**Dataset extract:**
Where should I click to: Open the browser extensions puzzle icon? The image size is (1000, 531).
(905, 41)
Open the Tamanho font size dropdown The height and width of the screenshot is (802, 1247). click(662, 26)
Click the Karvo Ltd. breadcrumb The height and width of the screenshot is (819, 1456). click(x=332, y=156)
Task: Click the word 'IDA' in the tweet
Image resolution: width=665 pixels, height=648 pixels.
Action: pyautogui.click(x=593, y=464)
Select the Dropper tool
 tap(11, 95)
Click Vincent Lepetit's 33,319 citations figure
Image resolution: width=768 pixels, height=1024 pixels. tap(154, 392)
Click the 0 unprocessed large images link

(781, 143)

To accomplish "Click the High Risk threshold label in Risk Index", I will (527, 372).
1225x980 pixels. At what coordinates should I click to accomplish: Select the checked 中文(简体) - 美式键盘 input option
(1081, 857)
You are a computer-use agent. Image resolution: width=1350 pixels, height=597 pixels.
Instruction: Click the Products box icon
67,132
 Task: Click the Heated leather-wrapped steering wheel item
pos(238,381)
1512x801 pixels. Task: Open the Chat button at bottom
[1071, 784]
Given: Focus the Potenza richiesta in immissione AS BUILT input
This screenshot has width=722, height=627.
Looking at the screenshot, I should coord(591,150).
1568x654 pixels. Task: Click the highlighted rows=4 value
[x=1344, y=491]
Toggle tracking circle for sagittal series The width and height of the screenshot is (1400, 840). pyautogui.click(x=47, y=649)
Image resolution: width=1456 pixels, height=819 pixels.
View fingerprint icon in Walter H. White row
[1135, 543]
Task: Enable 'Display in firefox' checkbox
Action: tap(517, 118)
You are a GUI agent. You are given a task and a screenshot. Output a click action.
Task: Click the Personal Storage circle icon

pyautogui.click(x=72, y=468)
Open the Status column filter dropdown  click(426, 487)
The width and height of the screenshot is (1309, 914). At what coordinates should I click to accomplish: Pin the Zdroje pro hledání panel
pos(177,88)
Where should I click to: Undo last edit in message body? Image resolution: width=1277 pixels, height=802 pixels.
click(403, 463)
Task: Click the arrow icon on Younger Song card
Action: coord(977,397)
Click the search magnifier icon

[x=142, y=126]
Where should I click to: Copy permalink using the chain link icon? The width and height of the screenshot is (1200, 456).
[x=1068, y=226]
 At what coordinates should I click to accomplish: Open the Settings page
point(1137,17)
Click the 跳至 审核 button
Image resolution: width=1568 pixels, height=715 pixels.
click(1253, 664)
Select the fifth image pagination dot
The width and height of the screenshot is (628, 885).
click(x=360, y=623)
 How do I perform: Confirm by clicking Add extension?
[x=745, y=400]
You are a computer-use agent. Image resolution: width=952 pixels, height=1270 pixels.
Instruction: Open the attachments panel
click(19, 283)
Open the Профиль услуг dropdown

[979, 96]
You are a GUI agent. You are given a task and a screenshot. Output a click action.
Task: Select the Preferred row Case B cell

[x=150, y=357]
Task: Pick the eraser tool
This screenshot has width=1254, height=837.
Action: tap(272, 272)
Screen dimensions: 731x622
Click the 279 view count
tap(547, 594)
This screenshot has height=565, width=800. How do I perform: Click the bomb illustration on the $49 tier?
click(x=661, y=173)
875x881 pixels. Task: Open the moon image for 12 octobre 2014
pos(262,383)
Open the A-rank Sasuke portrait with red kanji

**Task instructions:**
Starting with the first row and continuing through the line that contains "Click the Karvo", write those lines out again with "dropdown" changed to "menu" and nothing else altered.

**Correct answer:**
Where should I click to: Open the browser extensions puzzle icon? The image size is (1000, 531).
(905, 41)
Open the Tamanho font size menu The height and width of the screenshot is (802, 1247). click(662, 26)
Click the Karvo Ltd. breadcrumb The height and width of the screenshot is (819, 1456). click(x=332, y=156)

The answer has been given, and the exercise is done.